Raw entries:
+++
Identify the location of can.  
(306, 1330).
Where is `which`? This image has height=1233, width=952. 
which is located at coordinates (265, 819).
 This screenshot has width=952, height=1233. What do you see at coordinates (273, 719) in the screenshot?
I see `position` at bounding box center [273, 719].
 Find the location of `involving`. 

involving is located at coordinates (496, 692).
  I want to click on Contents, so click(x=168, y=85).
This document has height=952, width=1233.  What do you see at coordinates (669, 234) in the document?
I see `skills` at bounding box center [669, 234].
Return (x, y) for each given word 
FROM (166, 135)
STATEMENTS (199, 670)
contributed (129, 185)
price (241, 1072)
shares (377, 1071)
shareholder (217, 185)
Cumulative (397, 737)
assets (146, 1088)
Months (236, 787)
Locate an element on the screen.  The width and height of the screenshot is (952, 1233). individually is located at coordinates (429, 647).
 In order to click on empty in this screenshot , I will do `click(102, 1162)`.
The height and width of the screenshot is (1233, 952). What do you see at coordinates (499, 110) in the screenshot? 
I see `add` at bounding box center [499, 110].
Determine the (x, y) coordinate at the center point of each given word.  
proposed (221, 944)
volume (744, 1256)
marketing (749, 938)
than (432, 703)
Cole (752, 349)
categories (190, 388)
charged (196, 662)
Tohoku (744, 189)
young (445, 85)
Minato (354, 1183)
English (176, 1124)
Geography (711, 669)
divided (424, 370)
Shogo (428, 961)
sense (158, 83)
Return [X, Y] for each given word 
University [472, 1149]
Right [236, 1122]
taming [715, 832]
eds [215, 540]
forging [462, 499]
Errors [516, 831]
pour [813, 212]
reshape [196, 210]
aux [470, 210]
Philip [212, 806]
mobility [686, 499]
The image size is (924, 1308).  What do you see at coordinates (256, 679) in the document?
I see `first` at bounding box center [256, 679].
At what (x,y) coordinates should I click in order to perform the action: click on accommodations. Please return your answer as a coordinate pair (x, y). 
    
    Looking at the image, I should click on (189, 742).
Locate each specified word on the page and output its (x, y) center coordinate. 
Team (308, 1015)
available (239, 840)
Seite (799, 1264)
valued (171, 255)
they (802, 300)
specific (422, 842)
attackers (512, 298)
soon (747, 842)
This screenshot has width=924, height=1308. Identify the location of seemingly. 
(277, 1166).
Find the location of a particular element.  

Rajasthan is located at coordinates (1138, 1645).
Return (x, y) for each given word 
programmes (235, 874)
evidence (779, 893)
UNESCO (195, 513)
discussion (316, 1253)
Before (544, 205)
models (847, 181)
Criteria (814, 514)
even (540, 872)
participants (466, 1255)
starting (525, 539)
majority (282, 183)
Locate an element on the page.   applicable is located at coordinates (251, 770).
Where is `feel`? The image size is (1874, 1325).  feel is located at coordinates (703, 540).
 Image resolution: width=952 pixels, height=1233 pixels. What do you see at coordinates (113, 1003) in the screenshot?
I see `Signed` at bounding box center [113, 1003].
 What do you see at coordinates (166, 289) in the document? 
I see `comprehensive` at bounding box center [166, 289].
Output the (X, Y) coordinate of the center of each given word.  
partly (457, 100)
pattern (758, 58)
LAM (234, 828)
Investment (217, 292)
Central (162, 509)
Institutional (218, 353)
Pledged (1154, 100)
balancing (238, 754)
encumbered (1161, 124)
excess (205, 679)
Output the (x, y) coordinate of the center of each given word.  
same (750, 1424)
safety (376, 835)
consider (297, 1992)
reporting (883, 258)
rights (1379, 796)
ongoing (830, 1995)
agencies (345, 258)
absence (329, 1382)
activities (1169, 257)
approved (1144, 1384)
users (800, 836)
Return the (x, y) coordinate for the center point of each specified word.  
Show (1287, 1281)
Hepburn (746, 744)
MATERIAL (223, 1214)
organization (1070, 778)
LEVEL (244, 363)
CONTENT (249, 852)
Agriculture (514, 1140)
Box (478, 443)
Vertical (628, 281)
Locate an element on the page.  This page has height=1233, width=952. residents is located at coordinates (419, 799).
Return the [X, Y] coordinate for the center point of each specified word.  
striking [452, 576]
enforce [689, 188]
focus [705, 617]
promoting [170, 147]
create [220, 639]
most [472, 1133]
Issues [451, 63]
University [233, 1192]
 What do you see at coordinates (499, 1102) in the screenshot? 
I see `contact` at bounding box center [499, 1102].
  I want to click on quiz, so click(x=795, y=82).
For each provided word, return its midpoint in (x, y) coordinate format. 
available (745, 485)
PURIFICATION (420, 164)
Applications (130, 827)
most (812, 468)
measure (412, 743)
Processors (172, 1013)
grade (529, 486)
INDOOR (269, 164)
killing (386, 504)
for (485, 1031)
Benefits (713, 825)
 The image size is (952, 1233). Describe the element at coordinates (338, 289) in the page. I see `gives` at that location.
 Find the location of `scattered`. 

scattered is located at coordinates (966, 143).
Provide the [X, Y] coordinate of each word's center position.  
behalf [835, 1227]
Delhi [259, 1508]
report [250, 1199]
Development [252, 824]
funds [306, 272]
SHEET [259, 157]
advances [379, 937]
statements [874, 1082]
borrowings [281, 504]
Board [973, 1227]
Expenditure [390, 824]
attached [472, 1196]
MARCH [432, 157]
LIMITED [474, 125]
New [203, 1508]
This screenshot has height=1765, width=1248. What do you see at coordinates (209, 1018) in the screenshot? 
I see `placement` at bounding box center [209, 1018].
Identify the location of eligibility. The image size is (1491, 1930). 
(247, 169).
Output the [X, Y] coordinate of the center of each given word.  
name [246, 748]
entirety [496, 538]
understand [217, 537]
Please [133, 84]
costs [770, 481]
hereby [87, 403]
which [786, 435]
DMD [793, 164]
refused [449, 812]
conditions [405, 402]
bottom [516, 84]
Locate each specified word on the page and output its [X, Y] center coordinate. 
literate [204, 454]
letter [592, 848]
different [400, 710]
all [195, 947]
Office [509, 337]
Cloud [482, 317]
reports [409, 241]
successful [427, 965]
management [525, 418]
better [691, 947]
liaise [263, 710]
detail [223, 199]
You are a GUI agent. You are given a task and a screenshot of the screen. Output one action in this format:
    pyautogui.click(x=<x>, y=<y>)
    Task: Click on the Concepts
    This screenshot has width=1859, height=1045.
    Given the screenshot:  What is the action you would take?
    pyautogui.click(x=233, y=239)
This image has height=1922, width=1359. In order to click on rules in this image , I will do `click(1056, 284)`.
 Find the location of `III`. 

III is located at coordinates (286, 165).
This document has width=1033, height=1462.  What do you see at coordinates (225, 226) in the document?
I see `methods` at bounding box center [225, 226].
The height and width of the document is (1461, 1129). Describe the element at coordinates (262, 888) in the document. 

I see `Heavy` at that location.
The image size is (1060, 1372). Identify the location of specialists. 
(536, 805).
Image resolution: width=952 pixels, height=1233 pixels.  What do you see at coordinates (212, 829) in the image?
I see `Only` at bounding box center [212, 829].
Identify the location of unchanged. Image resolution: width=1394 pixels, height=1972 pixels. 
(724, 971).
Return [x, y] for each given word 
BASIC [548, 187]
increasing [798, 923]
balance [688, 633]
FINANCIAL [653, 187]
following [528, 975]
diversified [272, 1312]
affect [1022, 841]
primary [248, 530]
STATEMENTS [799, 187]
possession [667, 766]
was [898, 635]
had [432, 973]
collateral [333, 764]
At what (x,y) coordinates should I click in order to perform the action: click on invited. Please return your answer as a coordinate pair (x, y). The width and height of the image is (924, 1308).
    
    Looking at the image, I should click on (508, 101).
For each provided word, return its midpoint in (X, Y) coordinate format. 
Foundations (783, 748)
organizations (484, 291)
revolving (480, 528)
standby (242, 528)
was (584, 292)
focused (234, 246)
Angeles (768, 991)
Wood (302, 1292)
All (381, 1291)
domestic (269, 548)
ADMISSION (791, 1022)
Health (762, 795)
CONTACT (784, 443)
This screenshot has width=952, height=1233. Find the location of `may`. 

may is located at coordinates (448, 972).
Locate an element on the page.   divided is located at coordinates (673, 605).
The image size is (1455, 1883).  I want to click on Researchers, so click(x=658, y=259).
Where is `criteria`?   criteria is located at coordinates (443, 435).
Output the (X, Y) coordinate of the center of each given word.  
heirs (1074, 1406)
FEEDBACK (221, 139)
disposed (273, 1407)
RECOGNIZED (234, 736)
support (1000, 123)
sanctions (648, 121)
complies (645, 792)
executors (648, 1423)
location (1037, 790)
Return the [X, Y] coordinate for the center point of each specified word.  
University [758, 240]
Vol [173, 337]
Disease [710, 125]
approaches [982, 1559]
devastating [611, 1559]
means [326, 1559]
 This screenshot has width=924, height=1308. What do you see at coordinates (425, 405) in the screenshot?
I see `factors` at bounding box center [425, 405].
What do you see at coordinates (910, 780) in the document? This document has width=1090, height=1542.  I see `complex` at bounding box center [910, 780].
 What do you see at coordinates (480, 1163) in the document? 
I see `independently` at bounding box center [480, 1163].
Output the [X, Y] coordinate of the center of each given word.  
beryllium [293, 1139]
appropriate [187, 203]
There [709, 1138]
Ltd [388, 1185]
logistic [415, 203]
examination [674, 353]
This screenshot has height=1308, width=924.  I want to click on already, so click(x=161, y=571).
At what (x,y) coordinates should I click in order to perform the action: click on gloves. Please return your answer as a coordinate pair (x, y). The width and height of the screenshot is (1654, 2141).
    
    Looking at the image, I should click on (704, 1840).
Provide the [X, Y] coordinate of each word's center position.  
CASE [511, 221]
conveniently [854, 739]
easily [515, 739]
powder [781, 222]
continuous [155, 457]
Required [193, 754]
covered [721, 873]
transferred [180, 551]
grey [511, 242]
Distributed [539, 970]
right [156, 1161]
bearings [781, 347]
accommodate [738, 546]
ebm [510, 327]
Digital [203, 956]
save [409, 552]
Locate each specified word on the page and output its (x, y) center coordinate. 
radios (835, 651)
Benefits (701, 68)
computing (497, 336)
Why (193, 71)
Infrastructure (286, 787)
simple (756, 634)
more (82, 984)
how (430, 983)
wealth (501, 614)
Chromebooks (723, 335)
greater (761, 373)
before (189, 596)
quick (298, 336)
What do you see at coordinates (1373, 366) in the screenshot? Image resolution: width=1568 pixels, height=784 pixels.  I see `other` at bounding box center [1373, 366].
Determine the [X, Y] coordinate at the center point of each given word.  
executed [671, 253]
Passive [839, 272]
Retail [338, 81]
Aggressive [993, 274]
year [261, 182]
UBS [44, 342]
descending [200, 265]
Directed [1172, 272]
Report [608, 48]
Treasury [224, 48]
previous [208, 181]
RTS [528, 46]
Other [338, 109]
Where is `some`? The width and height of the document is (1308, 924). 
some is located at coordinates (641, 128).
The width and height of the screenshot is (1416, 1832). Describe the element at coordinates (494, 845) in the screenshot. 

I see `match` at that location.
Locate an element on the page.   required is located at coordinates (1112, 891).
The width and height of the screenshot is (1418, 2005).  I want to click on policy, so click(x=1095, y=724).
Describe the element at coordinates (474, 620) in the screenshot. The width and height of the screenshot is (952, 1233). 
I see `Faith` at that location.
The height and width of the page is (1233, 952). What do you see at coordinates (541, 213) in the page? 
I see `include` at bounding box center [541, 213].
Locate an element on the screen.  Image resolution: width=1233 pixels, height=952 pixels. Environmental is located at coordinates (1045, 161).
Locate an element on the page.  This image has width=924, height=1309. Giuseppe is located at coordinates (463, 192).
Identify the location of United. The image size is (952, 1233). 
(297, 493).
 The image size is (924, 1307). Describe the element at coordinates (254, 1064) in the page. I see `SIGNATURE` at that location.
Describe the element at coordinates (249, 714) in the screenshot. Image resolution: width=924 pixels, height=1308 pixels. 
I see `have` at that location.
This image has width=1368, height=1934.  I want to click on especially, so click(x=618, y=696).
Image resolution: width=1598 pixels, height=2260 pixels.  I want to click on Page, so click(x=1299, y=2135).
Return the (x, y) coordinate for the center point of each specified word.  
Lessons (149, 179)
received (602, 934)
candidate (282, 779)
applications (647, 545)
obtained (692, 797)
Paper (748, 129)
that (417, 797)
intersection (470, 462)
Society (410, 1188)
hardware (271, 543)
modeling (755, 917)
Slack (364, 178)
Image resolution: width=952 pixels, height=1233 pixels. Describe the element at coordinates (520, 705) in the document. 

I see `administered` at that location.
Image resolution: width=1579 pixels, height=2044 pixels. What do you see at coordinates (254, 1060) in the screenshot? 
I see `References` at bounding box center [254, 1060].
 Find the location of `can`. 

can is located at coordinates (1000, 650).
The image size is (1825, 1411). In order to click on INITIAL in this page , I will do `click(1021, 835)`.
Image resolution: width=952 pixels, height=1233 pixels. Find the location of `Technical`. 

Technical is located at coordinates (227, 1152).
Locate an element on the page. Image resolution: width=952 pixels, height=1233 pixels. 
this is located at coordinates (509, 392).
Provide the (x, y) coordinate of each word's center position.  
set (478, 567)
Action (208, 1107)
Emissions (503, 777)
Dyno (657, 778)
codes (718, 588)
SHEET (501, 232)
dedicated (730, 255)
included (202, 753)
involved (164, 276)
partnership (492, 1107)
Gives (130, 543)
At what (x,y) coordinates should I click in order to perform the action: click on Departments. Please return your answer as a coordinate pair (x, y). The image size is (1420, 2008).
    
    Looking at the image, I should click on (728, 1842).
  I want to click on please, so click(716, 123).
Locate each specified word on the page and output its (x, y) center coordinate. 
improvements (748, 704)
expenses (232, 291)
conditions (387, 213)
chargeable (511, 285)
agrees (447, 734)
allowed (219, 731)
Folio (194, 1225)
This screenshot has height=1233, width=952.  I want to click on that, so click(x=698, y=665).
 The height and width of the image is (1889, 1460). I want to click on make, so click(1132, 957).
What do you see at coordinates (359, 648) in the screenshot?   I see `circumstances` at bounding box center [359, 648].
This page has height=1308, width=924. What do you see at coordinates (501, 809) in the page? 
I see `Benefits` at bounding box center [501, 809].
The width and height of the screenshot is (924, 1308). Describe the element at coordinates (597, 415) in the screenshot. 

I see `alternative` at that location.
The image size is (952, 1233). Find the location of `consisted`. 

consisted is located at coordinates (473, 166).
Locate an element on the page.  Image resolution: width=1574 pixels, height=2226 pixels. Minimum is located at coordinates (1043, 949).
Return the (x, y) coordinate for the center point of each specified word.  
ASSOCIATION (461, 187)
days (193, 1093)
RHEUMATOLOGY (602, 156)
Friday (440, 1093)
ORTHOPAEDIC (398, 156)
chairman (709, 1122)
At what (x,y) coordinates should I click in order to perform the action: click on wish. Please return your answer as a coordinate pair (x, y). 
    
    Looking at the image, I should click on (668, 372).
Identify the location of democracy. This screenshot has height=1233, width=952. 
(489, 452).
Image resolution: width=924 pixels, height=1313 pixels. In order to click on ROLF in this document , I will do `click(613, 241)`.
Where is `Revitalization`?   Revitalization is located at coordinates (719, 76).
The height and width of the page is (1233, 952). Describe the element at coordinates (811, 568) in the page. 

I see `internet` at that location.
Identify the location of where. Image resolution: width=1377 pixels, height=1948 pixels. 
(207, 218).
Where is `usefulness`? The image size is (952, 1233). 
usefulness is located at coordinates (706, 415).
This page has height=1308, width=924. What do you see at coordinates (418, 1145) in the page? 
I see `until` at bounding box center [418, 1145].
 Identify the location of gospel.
+++
• **TASK BRIEF**:
Could you return, word for word, the lines starting at the one that contains "RHEUMATOLOGY (602, 156)" and ending at the one that contains "(489, 452)."?

• **THE RESULT**:
RHEUMATOLOGY (602, 156)
Friday (440, 1093)
ORTHOPAEDIC (398, 156)
chairman (709, 1122)
At what (x,y) coordinates should I click in order to perform the action: click on wish. Please return your answer as a coordinate pair (x, y). 
    
    Looking at the image, I should click on (668, 372).
Identify the location of democracy. This screenshot has height=1233, width=952. 
(489, 452).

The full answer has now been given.